Unlike ky41083, I cannot see any alternative to restarting Unbound if there are configuration changes made to Unbound beyond changes to local data, as SIGHUP and unbound-control reload unfortunately amount to a reload at present (i.e. cache flush and re-read of the configuration files). unbound-control does not allow for on-the-fly reconfiguration of all aspects of Unbound. This is why I suggested a diff based approach on the forums as one possibility.
These are, of course, implementation points. I agree that Unbound should be reconfigured on-the-fly whenever possible. In time, I hope that Unbound will get saner SIGHUP handling, but this will likely be a lot of work.
Unfortunately, I have no time to work on this issue at present.
Updated by Jim Thompson almost 9 years ago
- Subject changed from Incorrect Handling of Unbound Resolver [service restarts, cache loss] to Incorrect Handling of Unbound Resolver [service restarts, cache loss, DNS service interruption]
Updated by robi robi over 8 years ago
I had to go back to DNS Forwarder (dnsmasq) because of this.
In my case, unbound was restarting itself every 2 seconds, and clients were complaining about no internet access.
Please provide a quick fix, what lines should be modified on a running system to restore unbound functionality.
Thank God dnsmasq it's still inthere and only a checkbox away.
Updated by Chris Buechler over 8 years ago
robi: your issue is almost certainly a different root cause, this issue just exacerbates it. Post a new thread on the forum describing what you're seeing, with your system logs from the time.

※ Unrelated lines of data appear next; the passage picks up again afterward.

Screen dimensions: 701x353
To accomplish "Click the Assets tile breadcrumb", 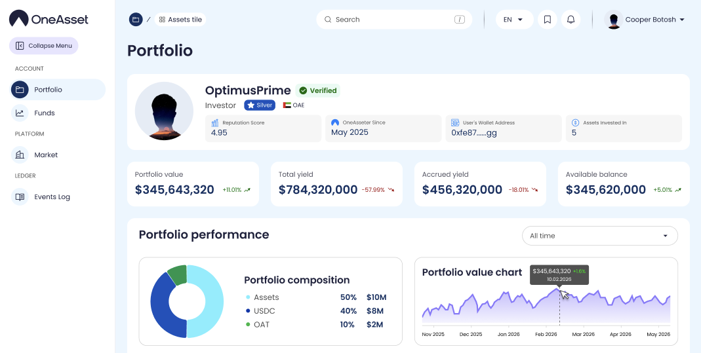I will [180, 20].
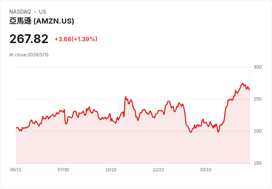
Task: Click the 250 y-axis price label
Action: (x=258, y=99)
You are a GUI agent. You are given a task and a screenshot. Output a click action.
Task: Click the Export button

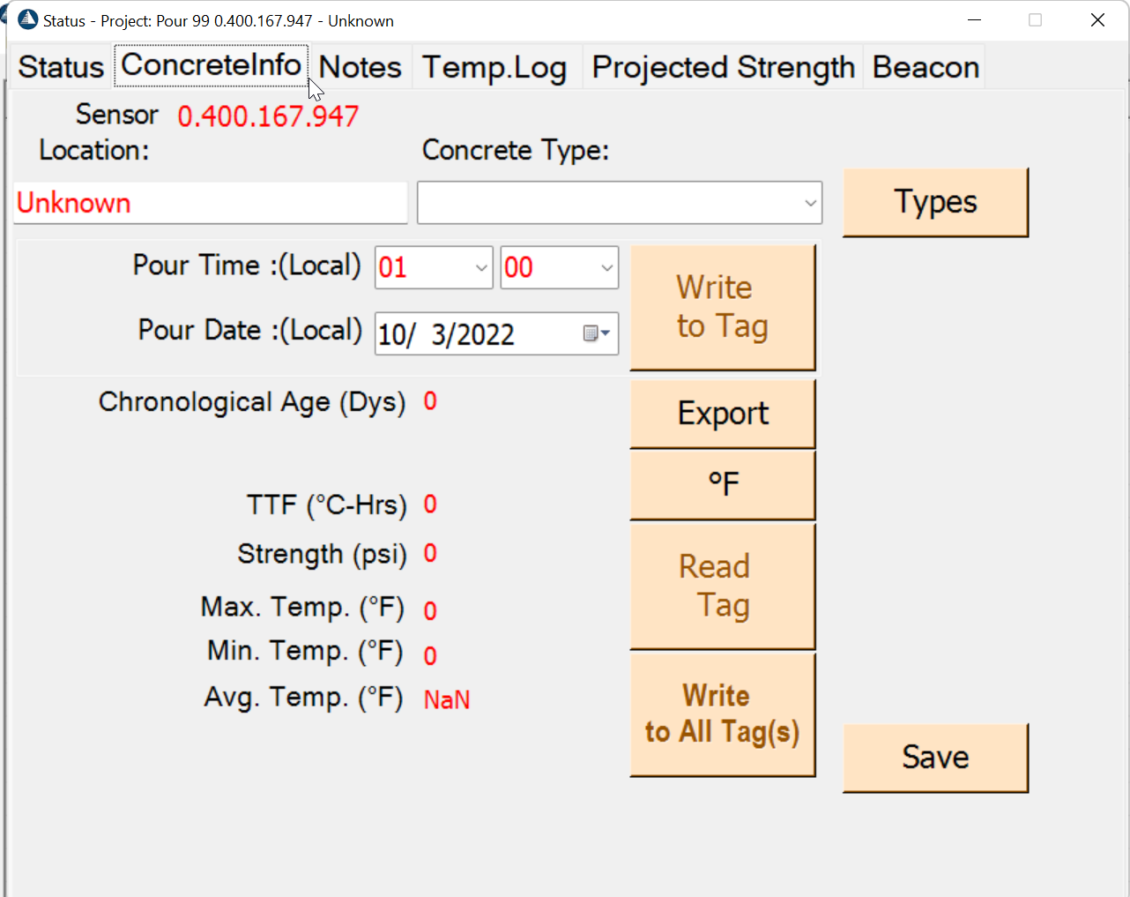click(x=723, y=414)

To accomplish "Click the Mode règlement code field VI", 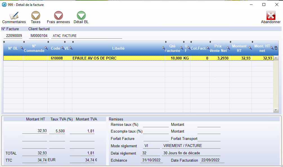I will tap(151, 146).
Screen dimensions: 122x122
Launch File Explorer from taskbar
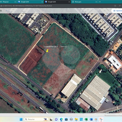point(76,119)
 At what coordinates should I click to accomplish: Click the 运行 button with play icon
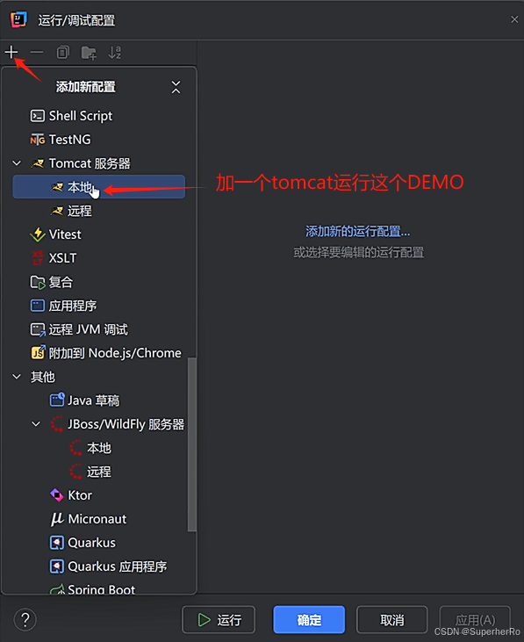coord(219,620)
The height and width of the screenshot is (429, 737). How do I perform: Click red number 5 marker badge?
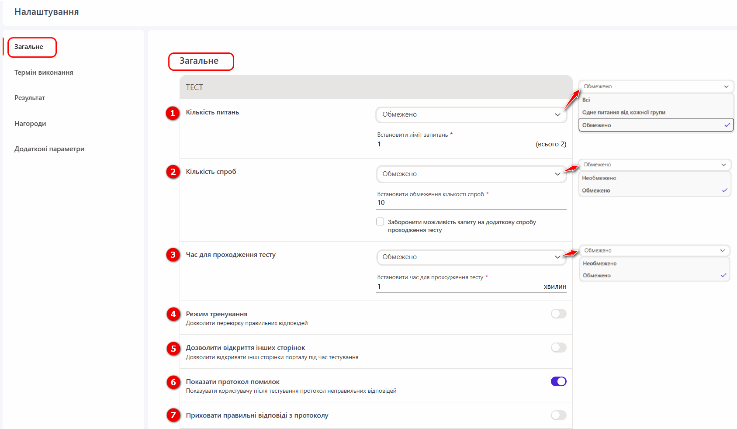click(173, 349)
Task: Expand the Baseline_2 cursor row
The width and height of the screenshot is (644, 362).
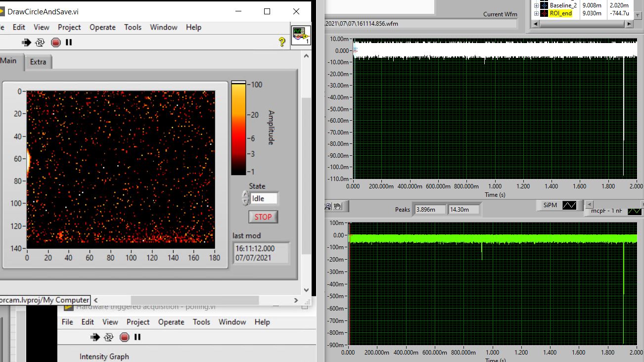Action: (536, 5)

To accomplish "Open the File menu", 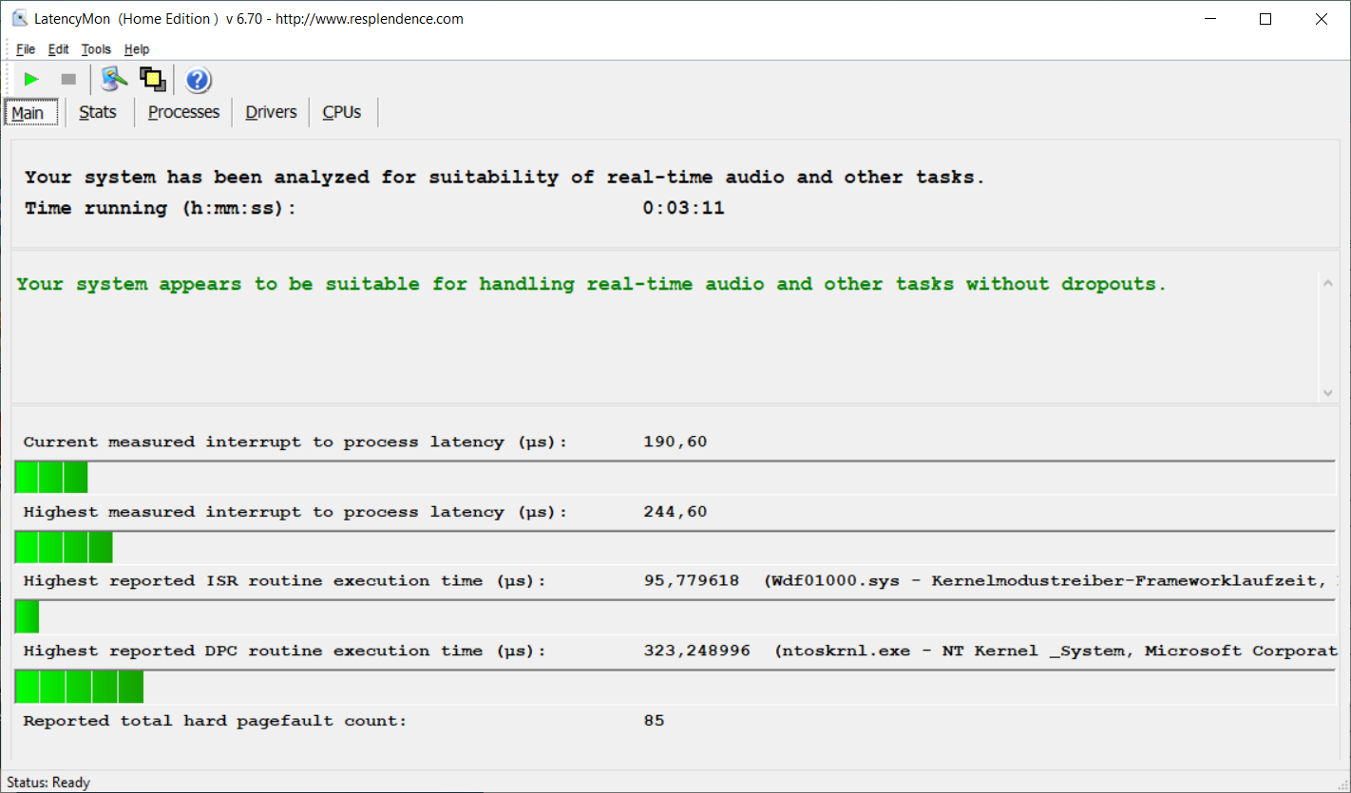I will (26, 49).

Updated by ky41083 - over 8 years ago
No, arguing about the merits of a solution is not what Redmine bug reports are for, so I won't be, as it just makes more work for the people actually trying to fix the bug. I wouldn't normally even post the following here, but someone clearly felt the need to re-post issues here that are already posted and addressed in the forum.
Your concerns addressed, David:
https://forum.pfsense.org/index.php?topic=89589.msg568708#msg568708
https://forum.pfsense.org/index.php?topic=89589.msg607906#msg607906
I completely welcome any further discussion, in the forum. That place where people who "unfortunately, have no time to work on this issue at present" can constructively hash out finer implementation details.

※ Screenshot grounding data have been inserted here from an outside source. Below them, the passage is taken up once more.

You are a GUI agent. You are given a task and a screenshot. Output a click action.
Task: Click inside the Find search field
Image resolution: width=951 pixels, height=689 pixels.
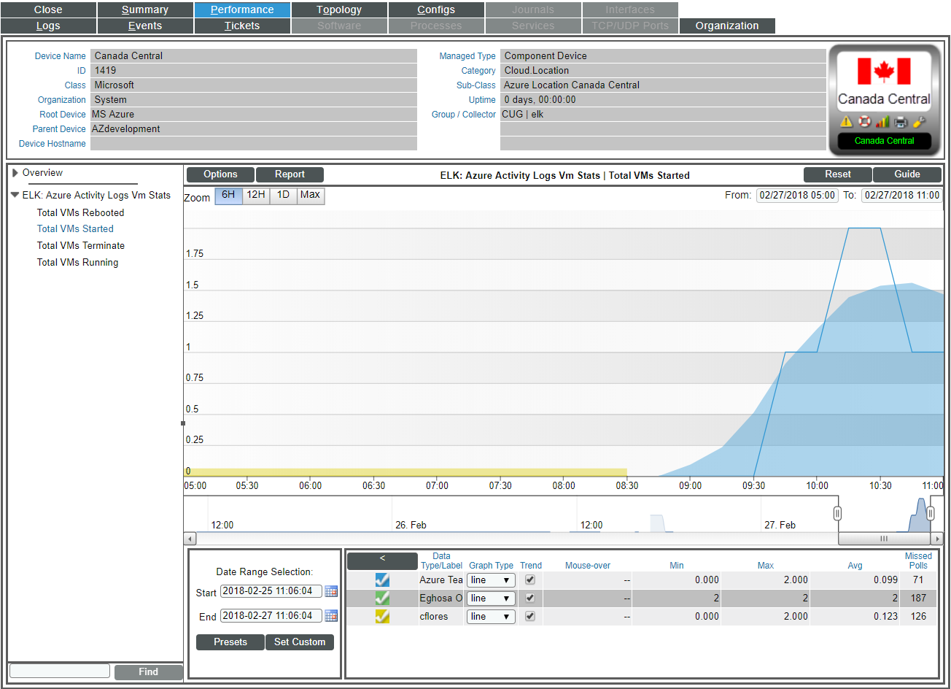pos(58,670)
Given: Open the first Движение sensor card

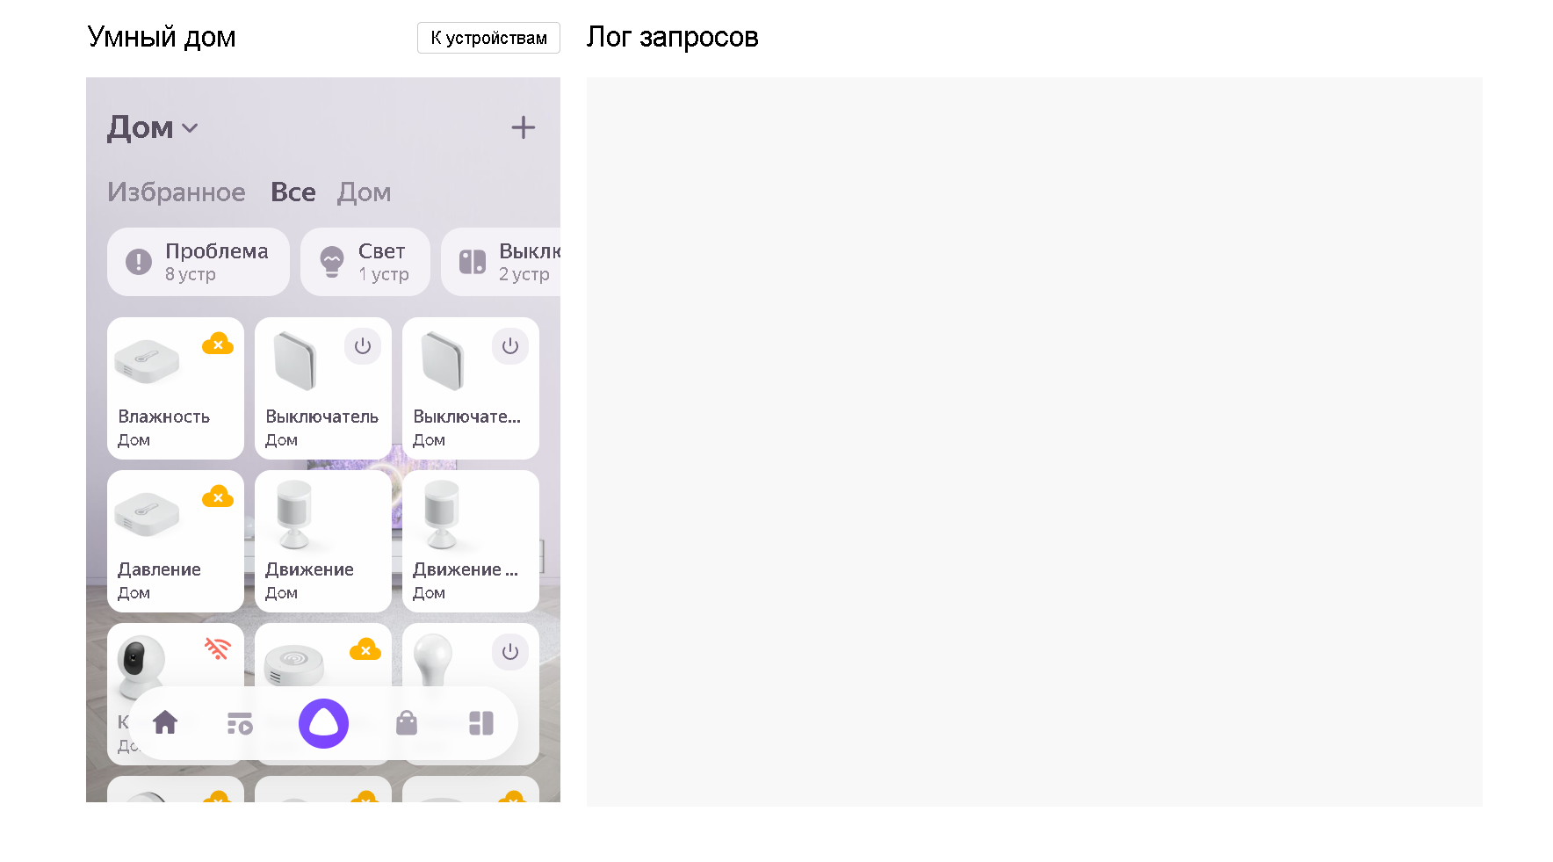Looking at the screenshot, I should (x=323, y=541).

Updated by Anonymous about 8 years ago
Is there any update on when this might get worked on? It has been almost a year now.
Updated by ky41083 - about 8 years ago
If the dev's won't / can't answer you, I will. Due to changes in 2.3 (I tested with 2.3.2p1), restarting of the Unbound service to pick up any live DNS changes has been rendered completely and wholly UNNECESSARY. My guess is nobody's figured this out yet because all the kill / restart Unbound code is still present and used.

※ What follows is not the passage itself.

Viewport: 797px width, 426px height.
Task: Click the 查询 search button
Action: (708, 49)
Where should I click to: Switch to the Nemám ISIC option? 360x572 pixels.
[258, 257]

All you have to do now (this didn't fully work on 2.2.6, requiring a reboot to pickup some live DNS changes, like static DHCP), is disable all the code points that restart Unbound, and poof, everything just works, without so much as poking Unbound itself. Yes, I have a patch. Yes, I will post it soon. I just updated from 2.2.6 a few days ago and am still getting things sorted...
Updated by BBcan177 . about 8 years ago
Some users have also reported issues with the Unbound Resolver and pfBlockerNG DNSBL. I am not able to reproduce, but some users are reporting that Unbound Fails to reload after IP Interface changes when DNSBL is enabled. I assume this is due to the fact that DNSBL adds an include file which might take a little longer to load:
server:include: /var/unbound/pfb_dnsbl.conf
The pfBlockerNG DNSBL Reload code here as reference:
https://github.com/pfsense/FreeBSD-ports/blob/devel/net/pfSense-pkg-pfBlockerNG/files/usr/local/pkg/pfblockerng/pfblockerng.inc#L1402
Updated by ky41083 - about 8 years ago
Patch Posted: https://forum.pfsense.org/index.php?topic=119467.0
Updated by ky41083 - about 8 years ago
BBcan177 . wrote:
Some users have also reported issues with the Unbound Resolver and pfBlockerNG DNSBL. I am not able to reproduce, but some users are reporting that Unbound Fails to reload after IP Interface changes when DNSBL is enabled. I assume this is due to the fact that DNSBL adds an include file which might take a little longer to load:
server:include: /var/unbound/pfb_dnsbl.conf
The pfBlockerNG DNSBL Reload code here as reference:
https://github.com/pfsense/FreeBSD-ports/blob/devel/net/pfSense-pkg-pfBlockerNG/files/usr/local/pkg/pfblockerng/pfblockerng.inc#L1402
I would guess, that the Unbound full cache dump / load process, adds FAR more delay, than the additional include file ever could. Just using the GUI options for Unbound, you can easily end up with a multi-gigabyte DNS cache. The pfSenseless dev's have discussed this as a way to keep the Unbound cache when reloading it, and even they know better than to do this.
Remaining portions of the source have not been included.